Records from a data collection
┌──

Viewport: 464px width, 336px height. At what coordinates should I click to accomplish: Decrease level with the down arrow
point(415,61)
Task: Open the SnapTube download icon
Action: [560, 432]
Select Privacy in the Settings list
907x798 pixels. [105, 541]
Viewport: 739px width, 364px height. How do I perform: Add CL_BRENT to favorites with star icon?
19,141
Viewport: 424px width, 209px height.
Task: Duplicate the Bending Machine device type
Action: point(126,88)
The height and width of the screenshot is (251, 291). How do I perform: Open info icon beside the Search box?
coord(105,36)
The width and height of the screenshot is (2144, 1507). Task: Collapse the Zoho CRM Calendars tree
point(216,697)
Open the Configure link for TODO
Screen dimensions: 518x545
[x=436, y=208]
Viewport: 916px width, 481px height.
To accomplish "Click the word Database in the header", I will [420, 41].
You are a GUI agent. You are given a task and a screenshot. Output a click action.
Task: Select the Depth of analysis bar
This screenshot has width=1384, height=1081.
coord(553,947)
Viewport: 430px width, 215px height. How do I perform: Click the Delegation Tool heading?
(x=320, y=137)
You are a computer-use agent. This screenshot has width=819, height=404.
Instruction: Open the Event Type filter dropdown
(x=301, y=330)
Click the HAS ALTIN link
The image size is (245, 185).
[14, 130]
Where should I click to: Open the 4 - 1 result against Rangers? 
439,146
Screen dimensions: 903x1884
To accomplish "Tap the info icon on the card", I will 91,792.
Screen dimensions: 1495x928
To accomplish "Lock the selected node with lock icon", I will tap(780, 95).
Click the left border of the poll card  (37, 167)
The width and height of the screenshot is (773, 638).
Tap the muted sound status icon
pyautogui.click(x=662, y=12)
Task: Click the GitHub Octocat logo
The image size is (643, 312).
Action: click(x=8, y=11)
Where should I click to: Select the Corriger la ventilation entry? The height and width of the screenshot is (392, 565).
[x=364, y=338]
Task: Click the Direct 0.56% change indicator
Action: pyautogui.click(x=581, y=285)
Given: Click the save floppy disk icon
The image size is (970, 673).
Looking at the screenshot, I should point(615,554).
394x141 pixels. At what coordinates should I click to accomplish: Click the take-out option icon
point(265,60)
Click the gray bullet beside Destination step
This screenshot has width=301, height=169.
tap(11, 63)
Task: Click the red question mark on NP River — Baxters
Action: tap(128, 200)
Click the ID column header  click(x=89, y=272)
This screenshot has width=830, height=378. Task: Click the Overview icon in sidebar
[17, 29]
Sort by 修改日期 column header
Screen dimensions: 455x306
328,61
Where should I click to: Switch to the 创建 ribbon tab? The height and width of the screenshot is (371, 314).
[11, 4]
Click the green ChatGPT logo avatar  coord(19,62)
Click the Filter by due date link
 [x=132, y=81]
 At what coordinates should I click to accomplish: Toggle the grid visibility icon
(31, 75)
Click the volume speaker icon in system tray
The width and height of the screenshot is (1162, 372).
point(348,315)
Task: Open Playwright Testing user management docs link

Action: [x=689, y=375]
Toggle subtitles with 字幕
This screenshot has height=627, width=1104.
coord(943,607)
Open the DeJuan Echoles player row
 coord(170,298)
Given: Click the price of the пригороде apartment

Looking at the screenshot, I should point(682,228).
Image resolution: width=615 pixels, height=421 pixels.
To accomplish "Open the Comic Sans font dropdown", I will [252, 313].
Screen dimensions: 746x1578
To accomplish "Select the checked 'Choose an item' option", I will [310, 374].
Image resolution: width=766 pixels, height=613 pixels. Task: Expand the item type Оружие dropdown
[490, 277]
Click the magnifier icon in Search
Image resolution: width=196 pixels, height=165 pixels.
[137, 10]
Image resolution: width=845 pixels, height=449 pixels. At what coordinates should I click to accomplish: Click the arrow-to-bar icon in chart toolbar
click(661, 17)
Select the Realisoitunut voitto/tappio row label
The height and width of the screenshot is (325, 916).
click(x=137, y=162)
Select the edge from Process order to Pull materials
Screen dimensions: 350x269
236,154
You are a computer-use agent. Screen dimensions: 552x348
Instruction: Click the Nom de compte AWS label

└──

● Assigned task
Check each line of the records for "logo" and copy the ones that contain it.

● Answer to the exercise
Task: Click the GitHub Octocat logo
Click the green ChatGPT logo avatar  coord(19,62)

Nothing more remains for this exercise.